MOSCOW: Germany’s machinery manufacturers are increasingly feeling the pinch from Russia’s economic troubles and continue to lose market share to Chinese competitors, as Moscow seeks closer strategic ties with Asia.
Plant and machinery exports to Russia fell 28 per cent in the first quarter from a year earlier, as companies struggled to secure trade financing amid strained relations between Russia and the West, German industry association VDMA said.
“The downtrend in engineering exports accelerated at the start of the year and it’s quite conceivable that engineering exports to Russia could drop by 30 per cent this year,” said Ulrich Ackermann, VDMA’s head of foreign trade.
The Russian economy has been hit hard by Western sanctions over the conflict in Ukraine and a rapid drop in oil prices, the country’s key export.
The Russian Economy Ministry said this week gross domestic product contracted 4.2 per cent in April, compared with a year earlier, after shrinking 2.7 per cent in March. In the first four months of the year, the economy contracted 2.4 per cent. The data showed a drop in foreign trade also put pressure on the economy.
The World Bank said it saw the Russian economy shrinking 2.7 per cent this year before growing 0.7 per cent next year and 2.5 per cent in 2017.
China is increasingly capitalising on Russia’s disengagement from the West.
Mr Ackermann said “it’s only a matter of time until China will replace Germany as the most important supplier of machinery and equipment to Russian industry.”
Researchers at Oxford Economics said there was a 60 per cent chance of economic sanctions on Russia remaining in place throughout 2016.
“Despite the ceasefire, we believe fighting in eastern Ukraine will continue to flare up on a regular basis, following the existing pattern of waves of escalations and ceasefires,” they said.
Total German exports to Russia declined 18 per cent last year to €29 billion ($41bn) while imports dropped 7 per cent to €38bn, according to the federal statistics office.

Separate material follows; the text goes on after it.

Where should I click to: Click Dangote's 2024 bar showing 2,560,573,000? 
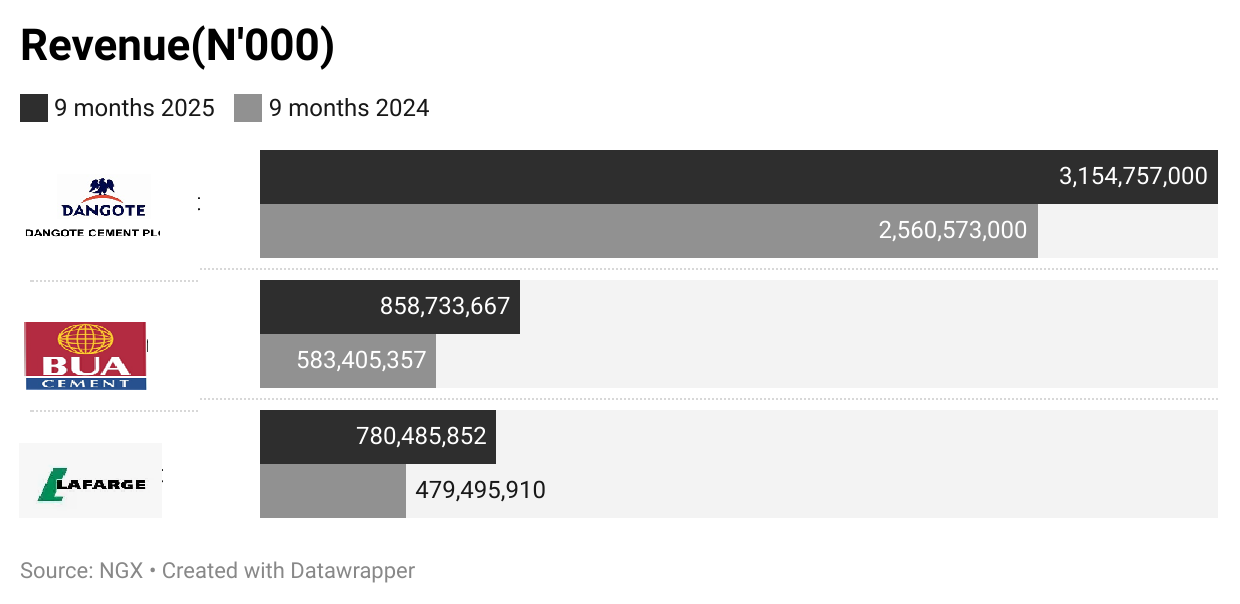tap(649, 231)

Weakening trade with Russian is further undermining industrial production in Europe’s largest economy, which is struggling to maintain momentum amid weak corporate investment and unsteady global demand.
“Germany’s manufacturing upturn appears to be losing its legs again,” said Oliver Kolodseike, economist at Markit, following a weaker than expected German purchasing managers’ survey this week.

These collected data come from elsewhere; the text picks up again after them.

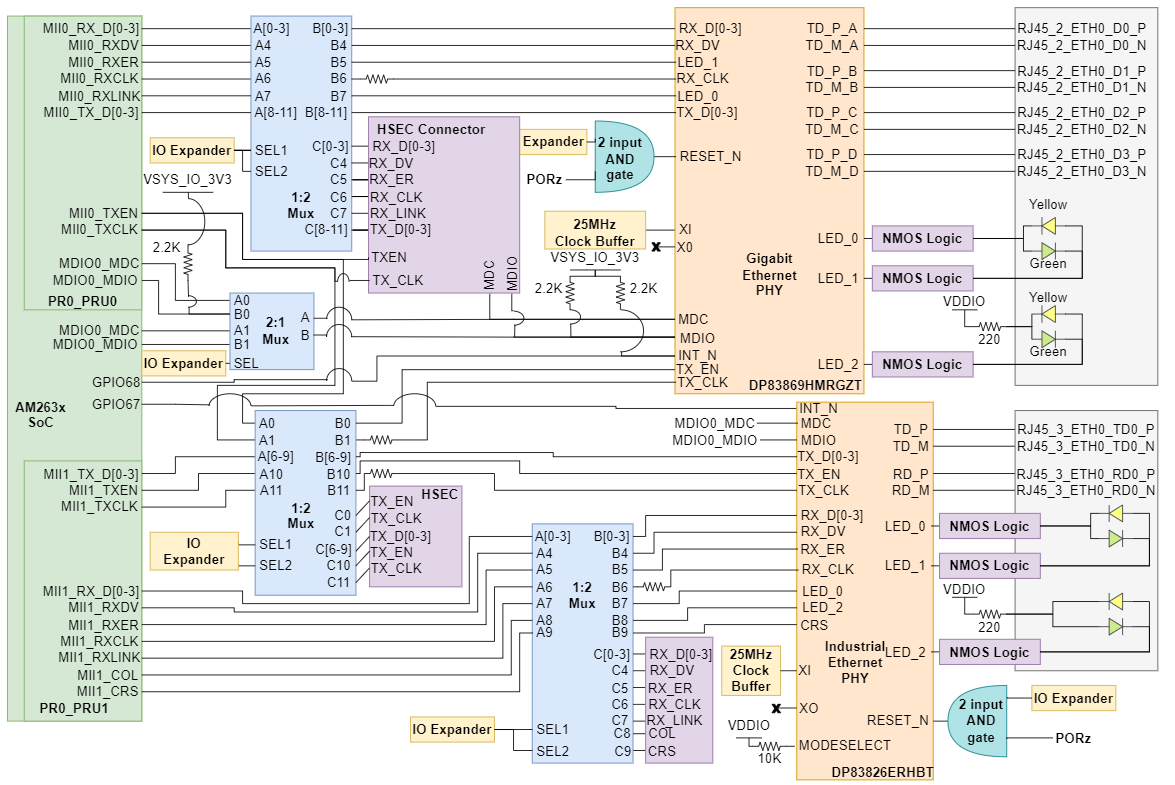
Task: Select the Gigabit Ethernet PHY block
Action: tap(770, 270)
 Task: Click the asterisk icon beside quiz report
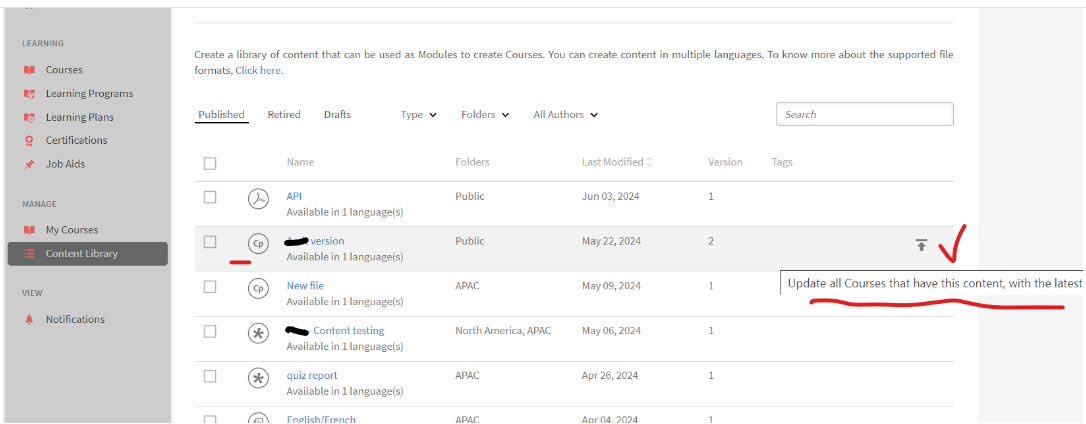(258, 378)
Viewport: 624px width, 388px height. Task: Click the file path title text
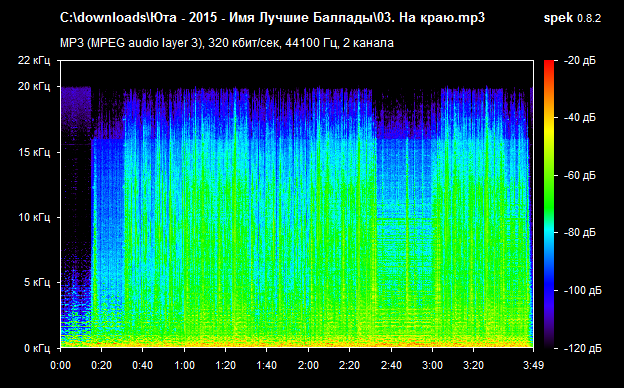click(x=272, y=18)
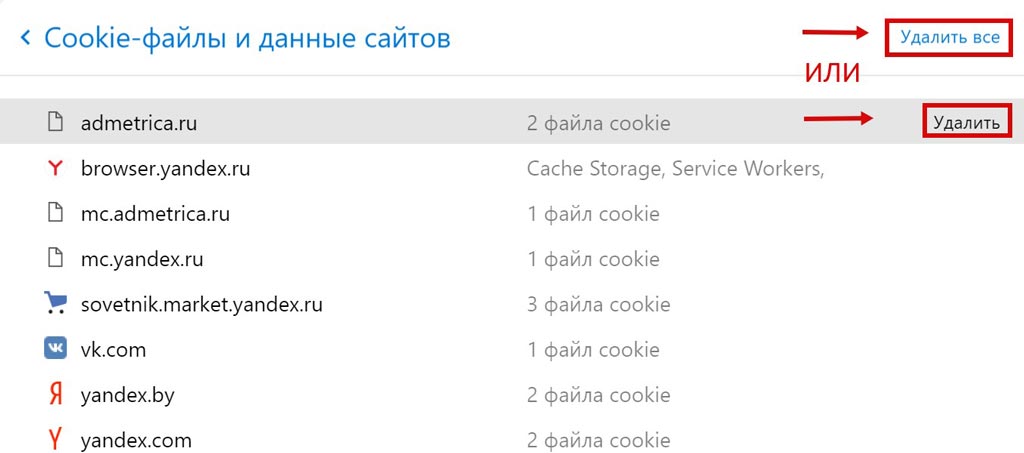Viewport: 1024px width, 453px height.
Task: Select the vk.com entry
Action: [113, 350]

Germany’s manufacturing PMI index fell to 51.1 in May from 52.1 in April, signalling softer growth. Index readings above 50 imply expansion.
Total orders for Germany’s plant and machinery industry, including tickets from Russia, fell 2 per cent in April from a year earlier, VDMA said.
Domestic orders fell 3 per cent, but there was an opposing trend in demand from inside and outside the eurozone.